Cassandra Lin, Rhode Island Student, Applauded For Recycled Biodiesel Project

Rhode Island Middle Schooler Starts Recycled Biodiesel Project

Our last foray into kid-hatched alternative-energy projects didn’t end too well (although we’re still big Aidan Dwyer fans), but this one looks puncture-proof. The child this time is 13-year-old Cassandra Lin, who two years ago came up with the idea of collecting used cooking oil in the Westerly, R.I., area where she lives and turning it into heating fuel for people in need.

As you might imagine, Lin didn’t actually set up a biodiesel refinery in her backyard. What she did was far more clever: She designed one of those rare systems in which everyone involved receives tangible benefits while also doing a social good. And now her organization, Turning Grease into Fuel (TGIF), is sopping up used cooking oil and generating more than 30,000 gallons of biodiesel annually. That’s $60,000 worth, and a total that offsets some 250 tons of CO2 emissions.

Lin’s project was highlighted recently by the United Nations, which notes that Lin will be one of more than 1,400 young people attending the UN Conference on Sustainable Development, or Rio+20, in Rio de Janeiro in June 2012.

Here’s how Lin and her cohorts pulled off TIGF: After first convincing the Westerly town council to establish a cooking oil container at the town transfer station, they recruited restaurants and residents to collect and donate their used gunk (keeping the stuff from clogging drains and sewers).
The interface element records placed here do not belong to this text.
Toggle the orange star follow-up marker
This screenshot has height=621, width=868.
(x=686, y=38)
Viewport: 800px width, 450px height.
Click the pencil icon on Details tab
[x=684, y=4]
TGIF partner Grease Co, then sees to the refining of the grease, with a portion going to local charities for distribution to the needy.

Having conquered Westerly, Lin and her cohorts have moved to extend their program beyond Warwick to several more towns and cities.

The UN recognition isn’t the first time TGIF has won plaudits; in 2009, TGIF was a President’s Environmental Youth Awards (PEYA) regional winner, and Lin was recently written up as an Earth Child Institute Earth Child of the Month. Further information about TGIF can also be found on the website of Westerly Innovations Network, a community involvement organization founded by Lin’s father.